*Instructions to follow*: Copy every line from the records that holds the word "computer".

### Records for this task

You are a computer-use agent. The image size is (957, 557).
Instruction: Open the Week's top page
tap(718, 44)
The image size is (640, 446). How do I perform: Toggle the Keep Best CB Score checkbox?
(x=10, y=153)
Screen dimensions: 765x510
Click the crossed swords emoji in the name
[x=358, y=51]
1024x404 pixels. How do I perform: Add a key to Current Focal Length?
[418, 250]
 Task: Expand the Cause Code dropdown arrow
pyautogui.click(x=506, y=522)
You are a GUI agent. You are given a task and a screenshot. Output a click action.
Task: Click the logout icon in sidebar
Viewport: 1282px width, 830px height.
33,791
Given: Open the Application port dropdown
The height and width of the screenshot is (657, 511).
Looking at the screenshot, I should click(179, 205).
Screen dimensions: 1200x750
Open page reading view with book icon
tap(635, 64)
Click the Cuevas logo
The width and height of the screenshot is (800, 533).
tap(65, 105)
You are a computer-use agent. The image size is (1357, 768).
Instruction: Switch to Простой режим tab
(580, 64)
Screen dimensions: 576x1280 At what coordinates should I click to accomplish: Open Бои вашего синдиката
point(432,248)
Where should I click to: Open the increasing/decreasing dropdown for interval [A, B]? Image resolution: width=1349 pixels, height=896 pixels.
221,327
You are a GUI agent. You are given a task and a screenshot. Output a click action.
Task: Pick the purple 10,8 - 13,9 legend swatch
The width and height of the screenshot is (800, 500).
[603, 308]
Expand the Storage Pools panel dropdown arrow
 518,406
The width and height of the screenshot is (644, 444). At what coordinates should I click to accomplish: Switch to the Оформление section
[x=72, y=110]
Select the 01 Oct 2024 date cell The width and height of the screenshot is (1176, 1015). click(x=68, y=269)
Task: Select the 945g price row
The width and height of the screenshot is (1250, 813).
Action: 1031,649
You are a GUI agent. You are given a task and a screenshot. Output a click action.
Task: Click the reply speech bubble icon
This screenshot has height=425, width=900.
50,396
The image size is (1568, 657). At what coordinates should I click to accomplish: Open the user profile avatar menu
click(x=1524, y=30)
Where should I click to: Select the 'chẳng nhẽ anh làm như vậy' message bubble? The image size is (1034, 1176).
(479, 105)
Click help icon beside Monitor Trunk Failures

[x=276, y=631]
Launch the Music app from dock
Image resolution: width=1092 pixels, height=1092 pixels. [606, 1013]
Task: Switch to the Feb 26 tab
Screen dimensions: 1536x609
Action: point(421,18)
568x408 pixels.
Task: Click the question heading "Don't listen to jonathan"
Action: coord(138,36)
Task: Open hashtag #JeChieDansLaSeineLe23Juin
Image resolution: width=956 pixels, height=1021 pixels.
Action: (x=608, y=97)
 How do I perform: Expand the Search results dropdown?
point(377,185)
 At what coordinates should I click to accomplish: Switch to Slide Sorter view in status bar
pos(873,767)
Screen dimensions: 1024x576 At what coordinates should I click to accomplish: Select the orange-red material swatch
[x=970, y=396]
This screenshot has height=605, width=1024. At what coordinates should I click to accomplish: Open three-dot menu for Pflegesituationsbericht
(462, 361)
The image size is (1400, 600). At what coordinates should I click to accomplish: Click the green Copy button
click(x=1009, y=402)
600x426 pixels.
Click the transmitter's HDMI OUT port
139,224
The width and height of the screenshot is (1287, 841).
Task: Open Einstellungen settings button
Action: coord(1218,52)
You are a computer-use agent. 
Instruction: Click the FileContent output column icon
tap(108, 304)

######

*Response box*:
You are a computer-use agent. The image size is (957, 557).
You are a computer-use agent. The image size is (1357, 768).
You are a computer-use agent. 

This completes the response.